Titel: Gesetz über die Kommunalwahlen im Lande Nordrhein-Westfalen (Kommunalwahlgesetz)
Normgeber: Nordrhein-Westfalen
Redaktionelle Abkürzung: KWahlG,NW
Gliederungs-Nr.: 1112
Normtyp: Gesetz

§ 46d KWahlG – Wahlvorschlag, Abwahl

(1) Jeder Wahlvorschlag darf nur einen Bewerber enthalten. Wer gemäß der Gemeindeordnung oder gemäß der Kreisordnung wählbar ist, kann sich selbst vorschlagen; für einen solchen Vorschlag gelten die Regelungen für Einzelbewerber entsprechend. § 15 Absatz 2 Satz 3 findet mit der Maßgabe Anwendung, dass die dort genannten Wahlvorschläge von mindestens fünf Mal, für die Wahl in Gemeinden bis zu 10.000 Einwohnern von mindestens drei Mal so viel Wahlberechtigten, wie die Vertretung Mitglieder hat, persönlich und handschriftlich unterzeichnet sein müssen; dies gilt nicht, wenn der bisherige Bürgermeister oder Landrat als Bewerber vorgeschlagen wird.

(2) Bewerber können nicht gleichzeitig für die Wahl zum Bürgermeister oder Landrat in mehreren Gemeinden und Kreisen kandidieren.

(3) Gemeinsame Wahlvorschläge sind zulässig. Wird eine Person von mehreren Parteien oder Wählergruppen als gemeinsamer Bewerber benannt, ist sie hierzu in geheimer Abstimmung entweder in einer gemeinsamen Versammlung oder in getrennten Versammlungen der Wahlvorschlagsträger zu wählen. Die Wahlvorschlagsträger des gemeinsamen Wahlvorschlags dürfen keinen anderen als den gemeinsamen Bewerber wählen und zur Wahl vorschlagen.

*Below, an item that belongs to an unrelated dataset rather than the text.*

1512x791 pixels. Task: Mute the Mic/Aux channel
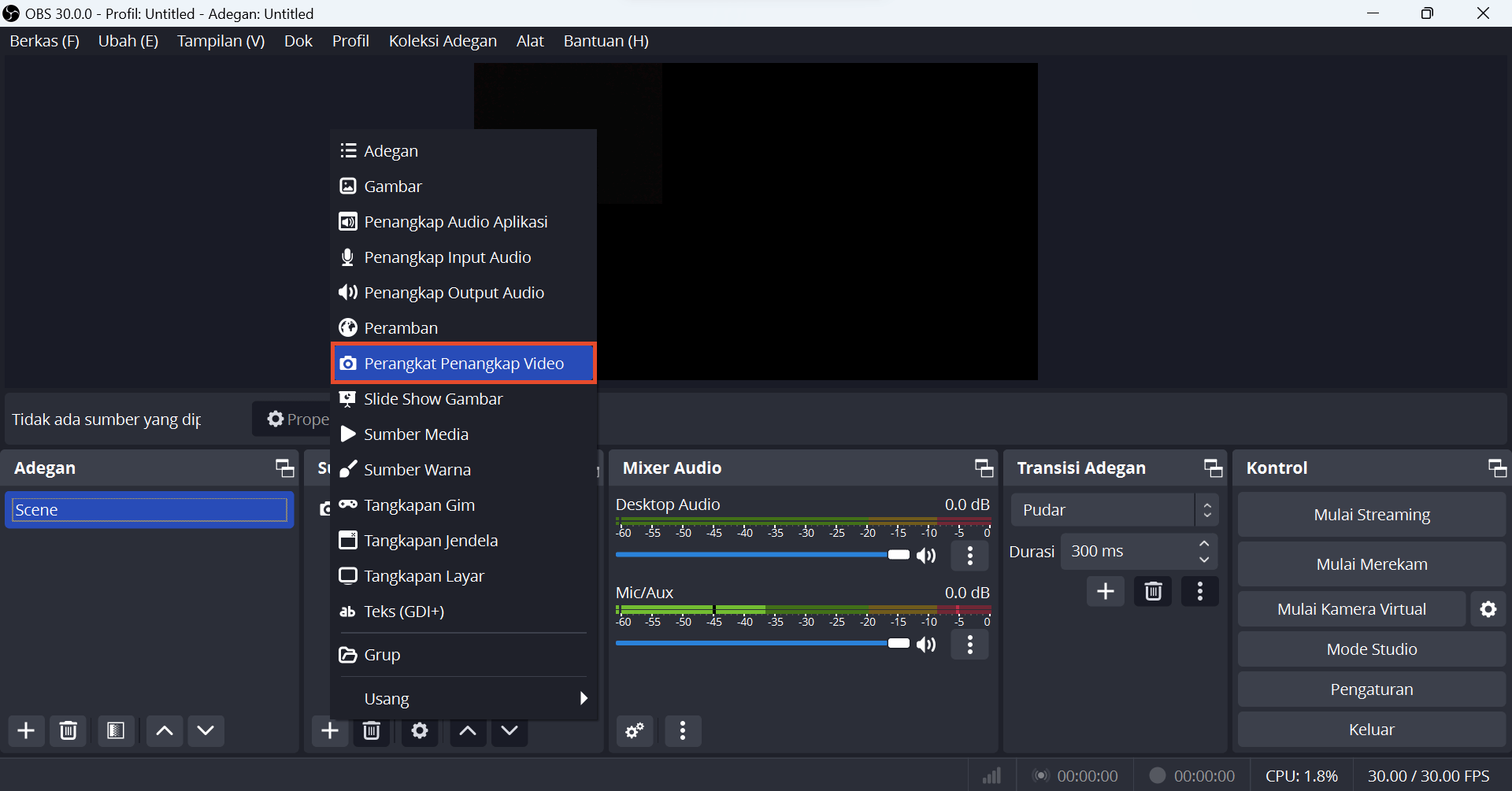click(x=926, y=644)
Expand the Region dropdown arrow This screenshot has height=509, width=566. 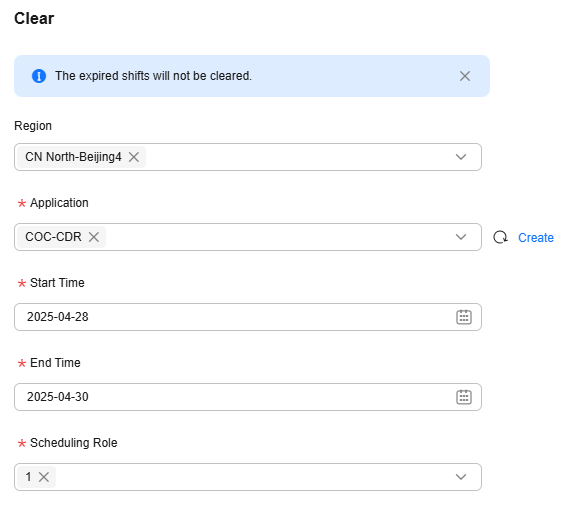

(4) Bei gemeinsamen Wahlvorschlägen mit Beteiligung von Parteien oder Wählergruppen, die in der Vertretung des Wahlgebietes vertreten sind, richtet sich die Reihenfolge auf dem Stimmzettel nach der höchsten bei der letzten Wahl zur Vertretung des Wahlgebiets erreichten Stimmenzahl einer der beteiligten Parteien oder Wählergruppen. In diesem Fall werden auf dem Stimmzettel die an dem gemeinsamen Wahlvorschlag beteiligten Parteien und Wählergruppen in der Reihenfolge aufgeführt, die sich bei selbstständigen Wahlvorschlägen entsprechend § 23 Absatz 1 Satz 3 erster Satzteil ergeben hätte; die an dem gemeinsamen Wahlvorschlag beteiligten Parteien und Wählergruppen im Sinne des § 23 Absatz 1 Satz 3 zweiter Satzteil schließen sich auf dem Stimmzettel in alphabetischer Reihenfolge an. Bei anderen gemeinsamen Wahlvorschlägen richtet sich bei gleichzeitigem Eingang von Wahlvorschlägen die alphabetische Reihenfolge in entsprechender Anwendung des § 23 Absatz 1 Satz 3 zweiter Satzteil nach dem Anfangsbuchstaben des an dem gemeinsamen Wahlvorschlag beteiligten Wahlvorschlagsträgers, der in dem Wahlvorschlag alphabetisch an erster Stelle steht. Auf dem Stimmzettel werden im Fall des § 23 Absatz 1 Satz 3 zweiter Satzteil die an dem gemeinsamen Wahlvorschlag beteiligten Parteien und Wählergruppen in alphabetischer Reihenfolge aufgeführt.

(5) Die Abstimmung über die Abwahl eines Bürgermeisters oder eines Landrates muss baldmöglichst, spätestens innerhalb von drei Monaten nach dem Beschluss des Rates gemäß der Gemeindeordnung oder des Kreistages gemäß der Kreisordnung zur Einleitung des Abwahlverfahrens stattfinden. Den Tag der Abstimmung sowie die für ihre Vorbereitung maßgeblichen Fristen und Termine bestimmt die Vertretung.

(6) Wird die Bürgermeister- oder Landratswahl für ungültig erklärt, findet abweichend von § 42 eine Neuwahl statt.